Records from a dataset:
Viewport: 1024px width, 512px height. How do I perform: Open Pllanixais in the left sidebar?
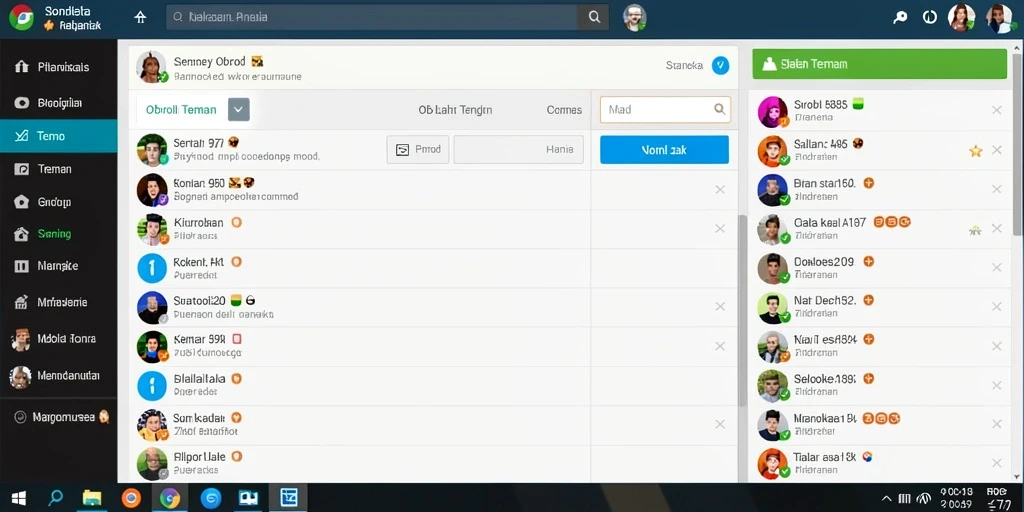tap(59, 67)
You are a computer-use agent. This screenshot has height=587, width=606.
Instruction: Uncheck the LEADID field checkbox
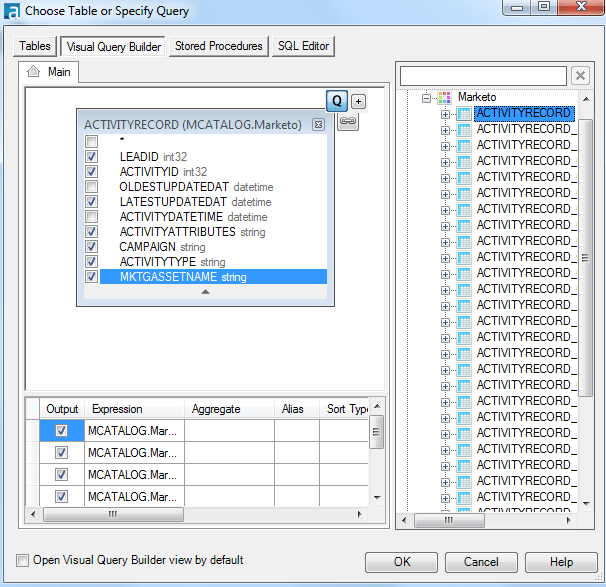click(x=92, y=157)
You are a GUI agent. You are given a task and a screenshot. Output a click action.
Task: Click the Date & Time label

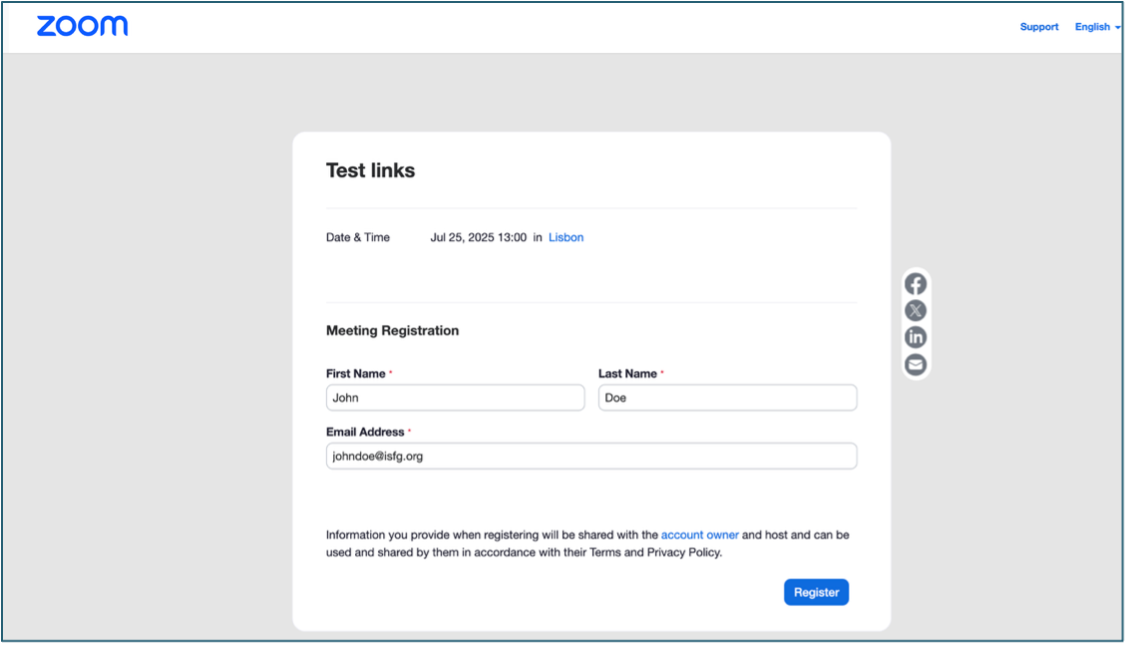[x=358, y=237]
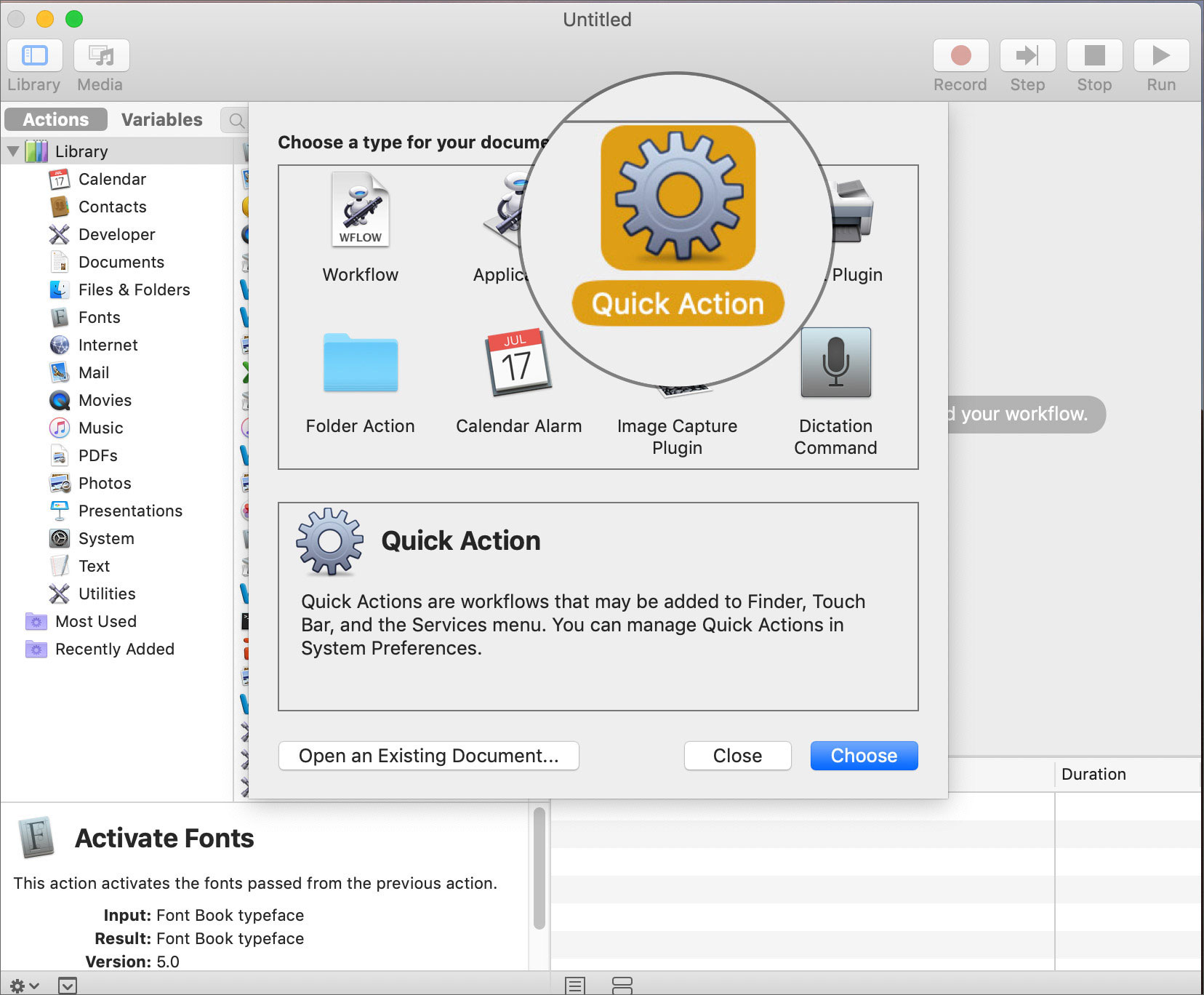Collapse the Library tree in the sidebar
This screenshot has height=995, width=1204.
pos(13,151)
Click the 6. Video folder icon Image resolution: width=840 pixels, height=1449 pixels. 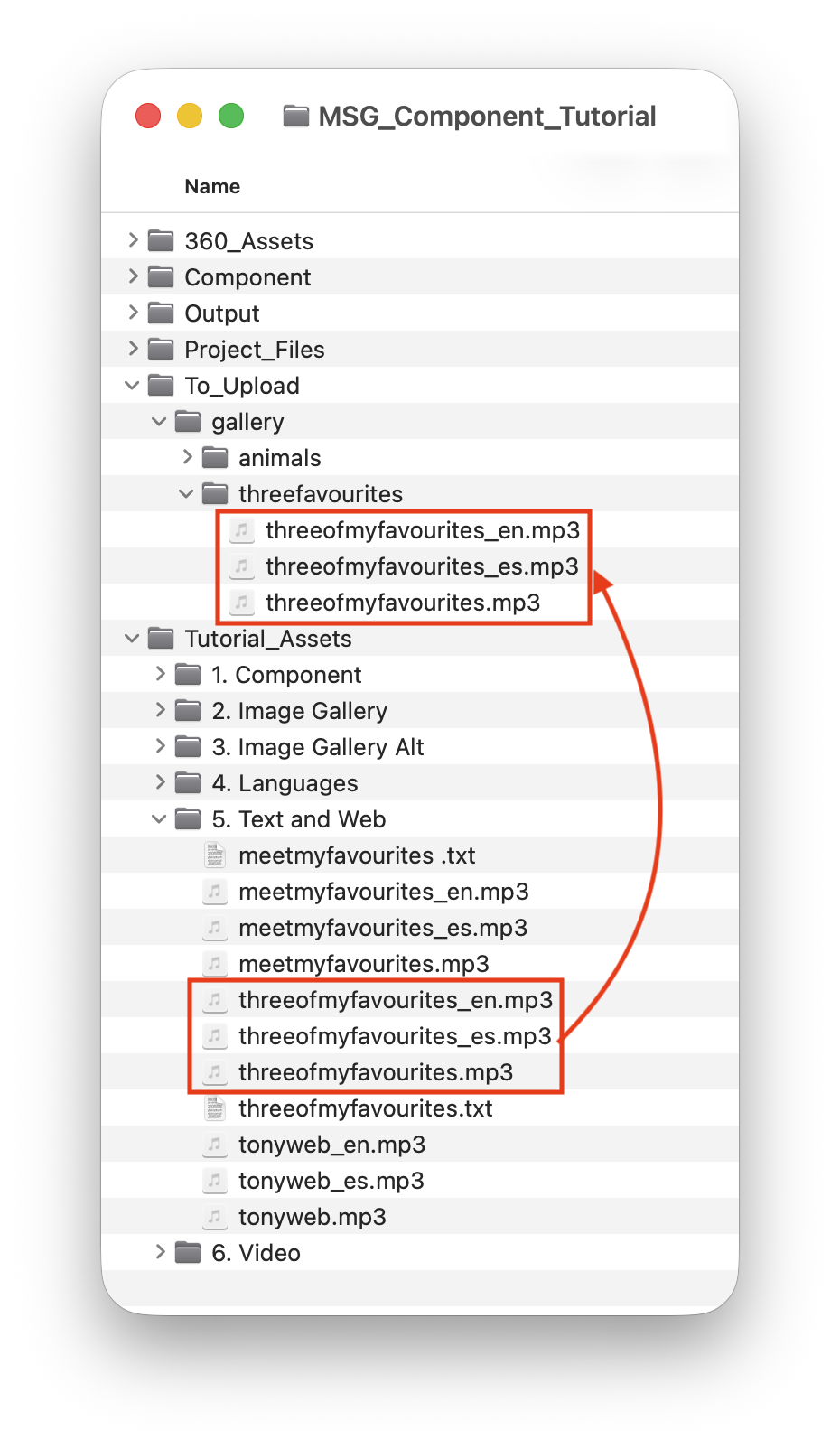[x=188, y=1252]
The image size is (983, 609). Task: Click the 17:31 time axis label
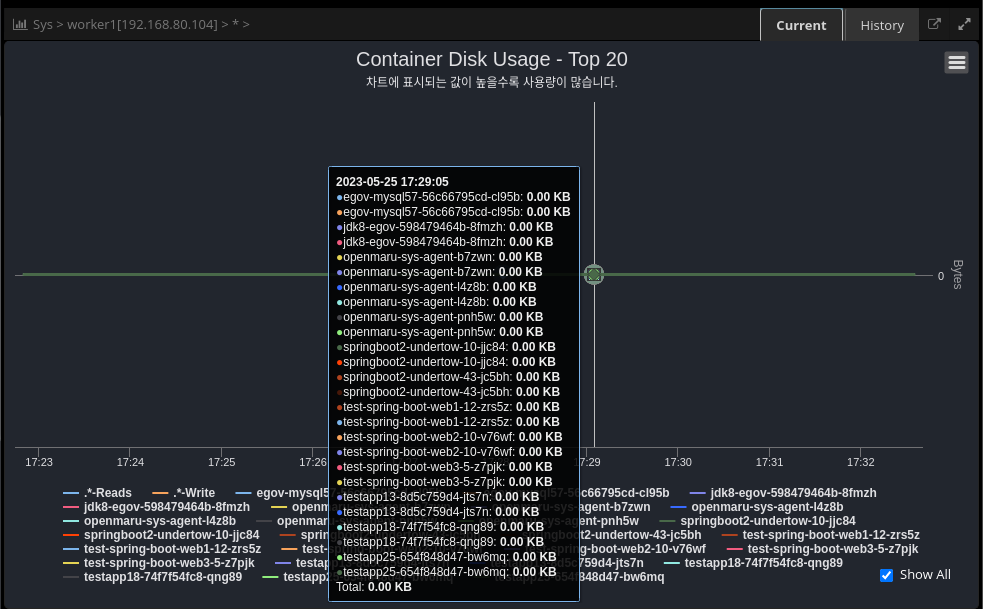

▶ What the task requires: Collect and copy out every line in the data above that contains the string "This".

▶ The result:
You are a computer-use agent. This screenshot has height=587, width=606.
This screenshot has height=995, width=1204.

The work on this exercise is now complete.